## Exercise data
____________
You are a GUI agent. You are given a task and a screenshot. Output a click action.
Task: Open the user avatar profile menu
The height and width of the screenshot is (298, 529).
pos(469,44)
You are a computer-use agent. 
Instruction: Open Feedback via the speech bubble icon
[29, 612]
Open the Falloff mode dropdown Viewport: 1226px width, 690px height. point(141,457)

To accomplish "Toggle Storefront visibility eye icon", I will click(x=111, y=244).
____________
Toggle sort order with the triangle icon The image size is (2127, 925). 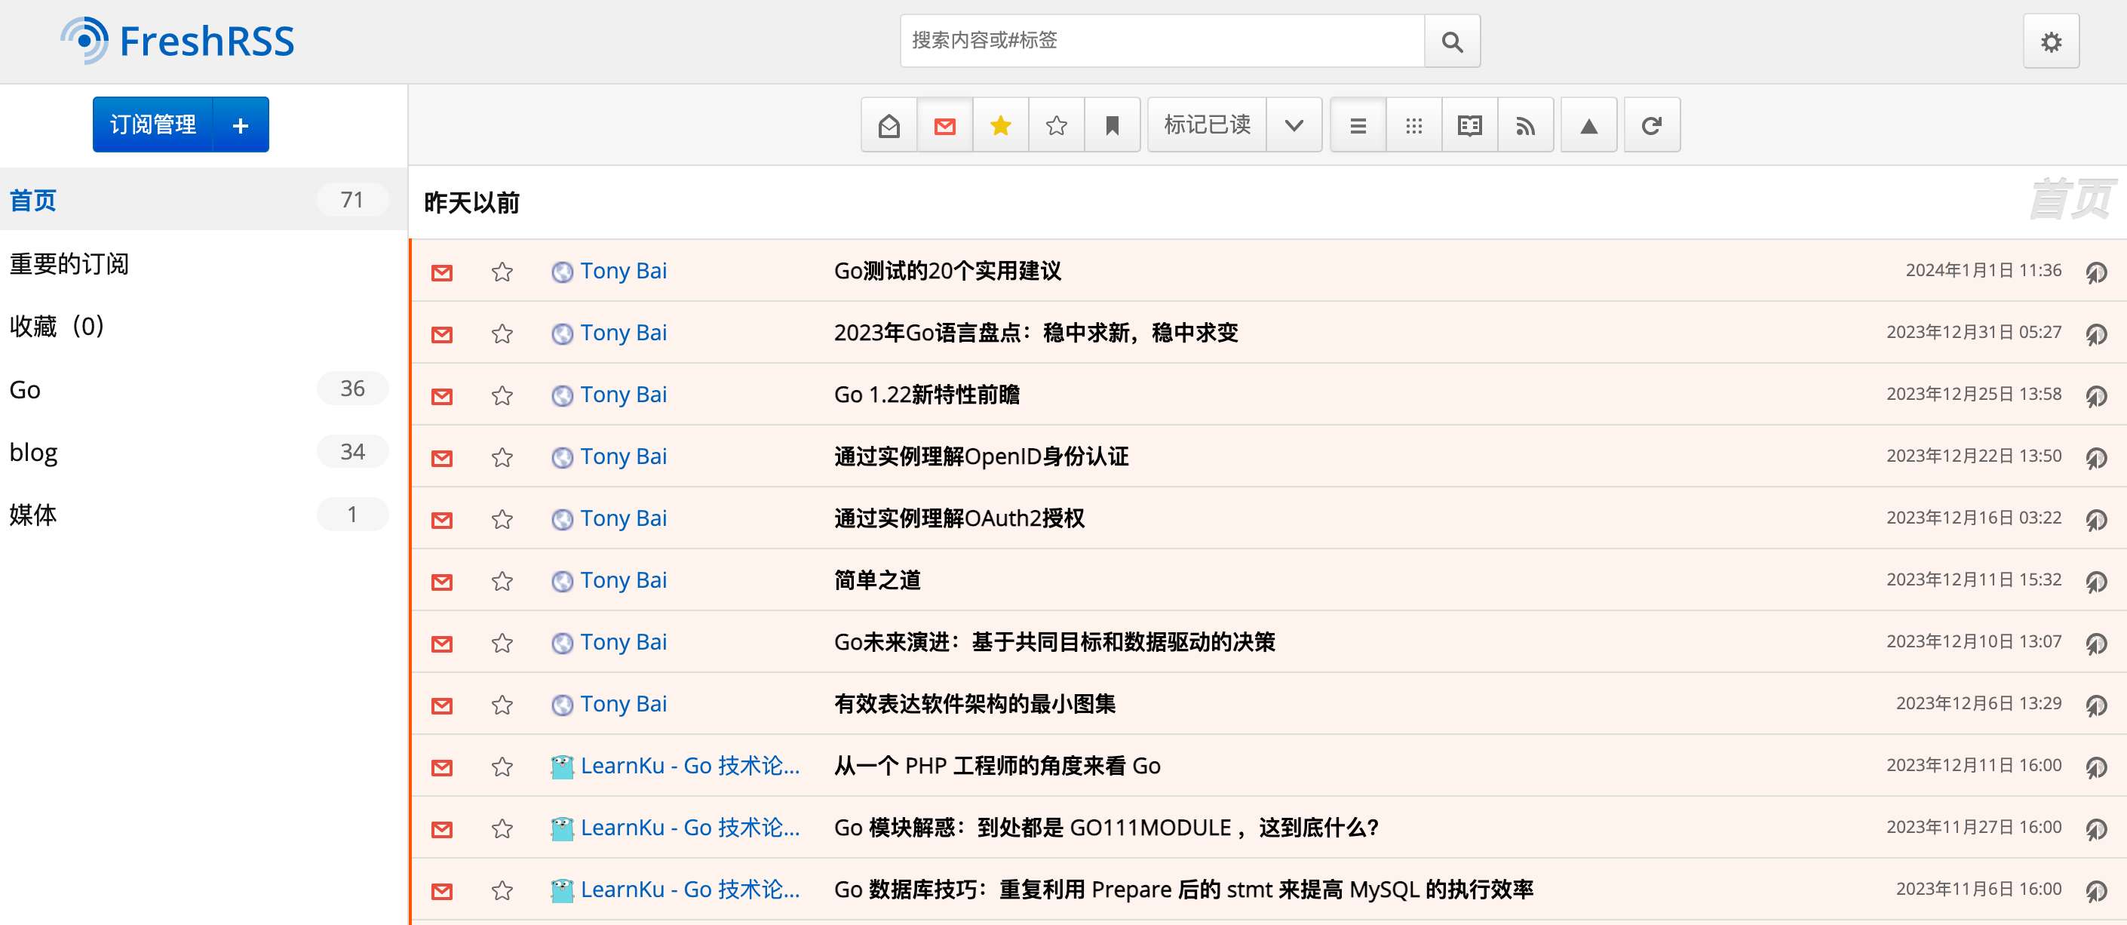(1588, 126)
____________
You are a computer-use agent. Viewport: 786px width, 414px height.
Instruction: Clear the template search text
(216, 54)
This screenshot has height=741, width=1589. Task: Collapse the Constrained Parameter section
____________
## Aim of the task
Lines in the data that hold "computer" must be located and copied.

## Task solution
You are a computer-use agent. 
You are a computer-use agent. Viewport: 786px width, 414px height.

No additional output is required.